==== Data for processing

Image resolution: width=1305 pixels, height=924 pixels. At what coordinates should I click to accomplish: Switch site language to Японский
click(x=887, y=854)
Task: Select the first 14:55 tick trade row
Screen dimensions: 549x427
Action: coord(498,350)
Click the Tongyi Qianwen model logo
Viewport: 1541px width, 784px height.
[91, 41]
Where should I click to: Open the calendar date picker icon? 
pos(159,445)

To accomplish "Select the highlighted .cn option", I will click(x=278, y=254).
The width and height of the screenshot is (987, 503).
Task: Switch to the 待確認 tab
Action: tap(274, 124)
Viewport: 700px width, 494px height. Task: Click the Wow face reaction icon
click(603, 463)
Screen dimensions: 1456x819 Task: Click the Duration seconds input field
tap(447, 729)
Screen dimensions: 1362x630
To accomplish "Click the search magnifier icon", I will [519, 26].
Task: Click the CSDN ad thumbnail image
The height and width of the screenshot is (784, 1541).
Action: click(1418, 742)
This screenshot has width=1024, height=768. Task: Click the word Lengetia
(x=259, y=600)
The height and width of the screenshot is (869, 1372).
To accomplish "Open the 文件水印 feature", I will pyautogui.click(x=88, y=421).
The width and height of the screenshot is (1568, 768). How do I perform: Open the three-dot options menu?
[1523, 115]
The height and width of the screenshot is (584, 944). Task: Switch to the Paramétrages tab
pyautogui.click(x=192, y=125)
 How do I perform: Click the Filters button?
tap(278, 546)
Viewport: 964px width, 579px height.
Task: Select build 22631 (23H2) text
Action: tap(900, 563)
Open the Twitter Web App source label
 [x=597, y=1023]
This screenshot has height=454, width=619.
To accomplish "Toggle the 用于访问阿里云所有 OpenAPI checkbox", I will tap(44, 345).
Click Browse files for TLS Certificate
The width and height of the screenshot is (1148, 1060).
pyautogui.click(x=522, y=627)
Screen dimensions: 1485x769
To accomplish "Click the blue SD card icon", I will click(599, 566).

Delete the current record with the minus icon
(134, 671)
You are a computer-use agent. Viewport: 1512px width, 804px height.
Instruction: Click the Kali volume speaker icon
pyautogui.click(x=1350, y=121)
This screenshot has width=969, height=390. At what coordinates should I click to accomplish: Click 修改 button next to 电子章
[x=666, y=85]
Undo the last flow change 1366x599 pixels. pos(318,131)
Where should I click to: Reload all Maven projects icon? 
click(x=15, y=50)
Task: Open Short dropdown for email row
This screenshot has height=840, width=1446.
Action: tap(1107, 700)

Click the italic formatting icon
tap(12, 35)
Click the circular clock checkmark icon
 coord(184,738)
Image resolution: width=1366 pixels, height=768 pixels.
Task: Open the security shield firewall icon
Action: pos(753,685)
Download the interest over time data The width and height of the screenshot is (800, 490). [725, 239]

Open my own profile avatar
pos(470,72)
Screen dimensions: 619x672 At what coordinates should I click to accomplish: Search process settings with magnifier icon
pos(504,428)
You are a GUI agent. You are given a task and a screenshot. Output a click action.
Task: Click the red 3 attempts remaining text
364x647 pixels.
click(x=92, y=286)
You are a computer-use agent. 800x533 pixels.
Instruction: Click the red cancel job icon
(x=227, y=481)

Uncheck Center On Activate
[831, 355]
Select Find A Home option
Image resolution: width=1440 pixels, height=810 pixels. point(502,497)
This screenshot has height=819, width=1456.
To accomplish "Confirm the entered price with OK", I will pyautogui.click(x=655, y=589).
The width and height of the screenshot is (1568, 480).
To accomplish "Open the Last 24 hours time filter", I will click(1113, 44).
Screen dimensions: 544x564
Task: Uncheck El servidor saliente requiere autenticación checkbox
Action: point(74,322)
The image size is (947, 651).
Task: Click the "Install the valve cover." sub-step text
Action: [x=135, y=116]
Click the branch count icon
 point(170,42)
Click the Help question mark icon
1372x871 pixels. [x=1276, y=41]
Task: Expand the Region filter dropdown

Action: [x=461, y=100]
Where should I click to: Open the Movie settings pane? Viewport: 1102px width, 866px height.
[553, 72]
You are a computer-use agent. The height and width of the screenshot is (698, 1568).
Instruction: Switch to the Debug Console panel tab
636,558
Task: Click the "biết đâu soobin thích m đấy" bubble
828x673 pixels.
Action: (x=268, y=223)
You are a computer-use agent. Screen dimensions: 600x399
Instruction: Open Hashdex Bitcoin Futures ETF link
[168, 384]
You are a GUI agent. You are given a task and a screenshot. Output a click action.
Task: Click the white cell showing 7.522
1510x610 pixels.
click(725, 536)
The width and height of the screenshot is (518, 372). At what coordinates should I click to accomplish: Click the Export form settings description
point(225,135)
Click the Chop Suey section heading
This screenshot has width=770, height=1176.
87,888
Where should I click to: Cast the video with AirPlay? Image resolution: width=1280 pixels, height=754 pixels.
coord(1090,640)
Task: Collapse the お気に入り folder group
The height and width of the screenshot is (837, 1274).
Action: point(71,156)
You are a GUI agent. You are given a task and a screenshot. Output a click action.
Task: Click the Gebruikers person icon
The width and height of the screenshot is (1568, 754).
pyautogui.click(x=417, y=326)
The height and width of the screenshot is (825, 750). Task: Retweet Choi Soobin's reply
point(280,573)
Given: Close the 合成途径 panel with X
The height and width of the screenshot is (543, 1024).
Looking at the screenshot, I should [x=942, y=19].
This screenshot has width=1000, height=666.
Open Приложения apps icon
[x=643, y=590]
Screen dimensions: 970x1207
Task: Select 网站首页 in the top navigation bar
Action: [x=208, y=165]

========

Aim
Please repeat all of these lines, swapping "Where should I click to" for "Which point should I click to" and leaving everything else unchanged.

Worked solution
Image resolution: width=1305 pixels, height=924 pixels. At what coordinates should I click to accomplish: Switch site language to Японский
click(x=887, y=854)
Task: Select the first 14:55 tick trade row
Screen dimensions: 549x427
Action: coord(498,350)
Click the Tongyi Qianwen model logo
Viewport: 1541px width, 784px height.
[91, 41]
Which point should I click to: Open the calendar date picker icon? 
pos(159,445)

To accomplish "Select the highlighted .cn option", I will click(x=278, y=254).
The width and height of the screenshot is (987, 503).
Task: Switch to the 待確認 tab
Action: tap(274, 124)
Viewport: 700px width, 494px height. Task: Click the Wow face reaction icon
click(603, 463)
Screen dimensions: 1456x819 Task: Click the Duration seconds input field
tap(447, 729)
Screen dimensions: 1362x630
To accomplish "Click the search magnifier icon", I will [519, 26].
Task: Click the CSDN ad thumbnail image
The height and width of the screenshot is (784, 1541).
Action: click(1418, 742)
This screenshot has width=1024, height=768. Task: Click the word Lengetia
(x=259, y=600)
The height and width of the screenshot is (869, 1372).
To accomplish "Open the 文件水印 feature", I will pyautogui.click(x=88, y=421).
The width and height of the screenshot is (1568, 768). How do I perform: Open the three-dot options menu?
[1523, 115]
The height and width of the screenshot is (584, 944). Task: Switch to the Paramétrages tab
pyautogui.click(x=192, y=125)
 How do I perform: Click the Filters button?
tap(278, 546)
Viewport: 964px width, 579px height.
Task: Select build 22631 (23H2) text
Action: tap(900, 563)
Open the Twitter Web App source label
 [x=597, y=1023]
This screenshot has height=454, width=619.
To accomplish "Toggle the 用于访问阿里云所有 OpenAPI checkbox", I will tap(44, 345).
Click Browse files for TLS Certificate
The width and height of the screenshot is (1148, 1060).
pyautogui.click(x=522, y=627)
Screen dimensions: 1485x769
To accomplish "Click the blue SD card icon", I will click(599, 566).

Delete the current record with the minus icon
(134, 671)
You are a computer-use agent. Viewport: 1512px width, 804px height.
Instruction: Click the Kali volume speaker icon
pyautogui.click(x=1350, y=121)
This screenshot has width=969, height=390. At what coordinates should I click to accomplish: Click 修改 button next to 电子章
[x=666, y=85]
Undo the last flow change 1366x599 pixels. pos(318,131)
Which point should I click to: Reload all Maven projects icon? 
click(x=15, y=50)
Task: Open Short dropdown for email row
This screenshot has height=840, width=1446.
Action: tap(1107, 700)

Click the italic formatting icon
tap(12, 35)
Click the circular clock checkmark icon
 coord(184,738)
Image resolution: width=1366 pixels, height=768 pixels.
Task: Open the security shield firewall icon
Action: pos(753,685)
Download the interest over time data The width and height of the screenshot is (800, 490). [725, 239]

Open my own profile avatar
pos(470,72)
Screen dimensions: 619x672 At what coordinates should I click to accomplish: Search process settings with magnifier icon
pos(504,428)
You are a GUI agent. You are given a task and a screenshot. Output a click action.
Task: Click the red 3 attempts remaining text
364x647 pixels.
click(x=92, y=286)
You are a computer-use agent. 800x533 pixels.
Instruction: Click the red cancel job icon
(x=227, y=481)

Uncheck Center On Activate
[831, 355]
Select Find A Home option
Image resolution: width=1440 pixels, height=810 pixels. point(502,497)
This screenshot has height=819, width=1456.
To accomplish "Confirm the entered price with OK", I will pyautogui.click(x=655, y=589).
The width and height of the screenshot is (1568, 480).
To accomplish "Open the Last 24 hours time filter", I will click(1113, 44).
Screen dimensions: 544x564
Task: Uncheck El servidor saliente requiere autenticación checkbox
Action: point(74,322)
The image size is (947, 651).
Task: Click the "Install the valve cover." sub-step text
Action: [x=135, y=116]
Click the branch count icon
 point(170,42)
Click the Help question mark icon
1372x871 pixels. [x=1276, y=41]
Task: Expand the Region filter dropdown

Action: [x=461, y=100]
Which point should I click to: Open the Movie settings pane? Viewport: 1102px width, 866px height.
[553, 72]
You are a computer-use agent. The height and width of the screenshot is (698, 1568).
Instruction: Switch to the Debug Console panel tab
636,558
Task: Click the "biết đâu soobin thích m đấy" bubble
828x673 pixels.
Action: (x=268, y=223)
You are a computer-use agent. Screen dimensions: 600x399
Instruction: Open Hashdex Bitcoin Futures ETF link
[168, 384]
You are a GUI agent. You are given a task and a screenshot. Output a click action.
Task: Click the white cell showing 7.522
1510x610 pixels.
click(725, 536)
The width and height of the screenshot is (518, 372). At what coordinates should I click to accomplish: Click the Export form settings description
point(225,135)
Click the Chop Suey section heading
This screenshot has width=770, height=1176.
87,888
Which point should I click to: Cast the video with AirPlay? Image resolution: width=1280 pixels, height=754 pixels.
coord(1090,640)
Task: Collapse the お気に入り folder group
The height and width of the screenshot is (837, 1274).
Action: point(71,156)
You are a GUI agent. You are given a task and a screenshot. Output a click action.
Task: Click the Gebruikers person icon
The width and height of the screenshot is (1568, 754).
pyautogui.click(x=417, y=326)
The height and width of the screenshot is (825, 750). Task: Retweet Choi Soobin's reply
point(280,573)
Given: Close the 合成途径 panel with X
The height and width of the screenshot is (543, 1024).
Looking at the screenshot, I should [x=942, y=19].
This screenshot has width=1000, height=666.
Open Приложения apps icon
[x=643, y=590]
Screen dimensions: 970x1207
Task: Select 网站首页 in the top navigation bar
Action: [x=208, y=165]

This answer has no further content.